There had been a hint that the USWNT might be waning when it lost to Mexico (for the first time in 26 matches) in World Cup qualifying last year, and was forced through a third-place match with Costa Rica and a two-legged playoff with Italy to reach this summer's tournament in Germany. But having done so with relative ease, and won six straight matches since January, that polished sheen seemed restored, at least from afar.

The friendly between England and the U.S. was set up to give both teams an idea of where they are in the run-up to the World Cup, but both probably anticipated that it would be of greater use to England manager Hope Powell than to Pia Sundhage. England has made huge strides in the last five years but a brutal defeat to Germany in the final of the 2009 European Championship was a reminder of the distances it has had to travel.

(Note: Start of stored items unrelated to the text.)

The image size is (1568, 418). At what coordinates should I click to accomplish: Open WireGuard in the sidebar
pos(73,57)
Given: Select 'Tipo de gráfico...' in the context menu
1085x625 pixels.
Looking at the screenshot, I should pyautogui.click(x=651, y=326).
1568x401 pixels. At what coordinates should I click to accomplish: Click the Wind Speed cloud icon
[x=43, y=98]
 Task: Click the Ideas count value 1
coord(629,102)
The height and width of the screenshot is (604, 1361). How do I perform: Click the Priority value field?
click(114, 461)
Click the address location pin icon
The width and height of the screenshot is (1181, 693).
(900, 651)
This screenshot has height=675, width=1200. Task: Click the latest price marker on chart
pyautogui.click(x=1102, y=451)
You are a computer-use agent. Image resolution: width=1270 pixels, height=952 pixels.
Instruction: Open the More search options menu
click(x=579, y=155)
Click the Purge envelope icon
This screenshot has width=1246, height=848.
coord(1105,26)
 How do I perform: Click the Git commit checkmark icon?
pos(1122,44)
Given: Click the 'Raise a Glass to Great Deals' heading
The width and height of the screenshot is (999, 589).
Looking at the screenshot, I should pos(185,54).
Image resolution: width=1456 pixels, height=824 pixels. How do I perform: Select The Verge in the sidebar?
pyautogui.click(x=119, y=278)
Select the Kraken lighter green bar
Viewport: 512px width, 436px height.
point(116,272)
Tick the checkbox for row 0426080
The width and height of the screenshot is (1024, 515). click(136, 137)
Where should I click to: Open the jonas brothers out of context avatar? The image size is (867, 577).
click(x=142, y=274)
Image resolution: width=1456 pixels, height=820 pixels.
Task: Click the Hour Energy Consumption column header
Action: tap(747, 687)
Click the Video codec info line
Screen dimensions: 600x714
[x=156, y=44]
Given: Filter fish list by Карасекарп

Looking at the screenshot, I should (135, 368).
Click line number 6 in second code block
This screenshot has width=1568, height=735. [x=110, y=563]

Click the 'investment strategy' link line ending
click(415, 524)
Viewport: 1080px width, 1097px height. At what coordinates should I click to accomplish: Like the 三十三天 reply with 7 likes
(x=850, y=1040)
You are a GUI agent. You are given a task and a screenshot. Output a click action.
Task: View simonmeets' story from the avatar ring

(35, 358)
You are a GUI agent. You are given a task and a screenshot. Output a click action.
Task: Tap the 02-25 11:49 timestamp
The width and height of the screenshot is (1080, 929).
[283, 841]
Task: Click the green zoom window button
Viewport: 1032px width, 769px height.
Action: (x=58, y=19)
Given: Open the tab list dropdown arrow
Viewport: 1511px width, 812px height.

"I wanted this fixture as a benchmark to see how far we'd progressed," said Powell, who has seen her side win 13 of 20 matches since losing 6-2 to Germany, but endure successive Cyprus Cup defeats to Canada and a shock 2-0 reverse against Scotland. "It was really important to me that we play America. The last time I was a player, the last time we went to America, the [2007] World Cup ... we've lost, we've lost, we've lost."

Now the win, and if the result wasn't a big enough jolt in the course of England vs. USA head-to-heads, the authority with which England dictated the first half and the resolve with which it saw off Sundhage's improved side in the second surely are. England didn't just take the U.S. by surprise; it played its own game to good effect and survived the familiar late pressure (to which it has previously relented) without any great drama. Things went to plan. This is progress.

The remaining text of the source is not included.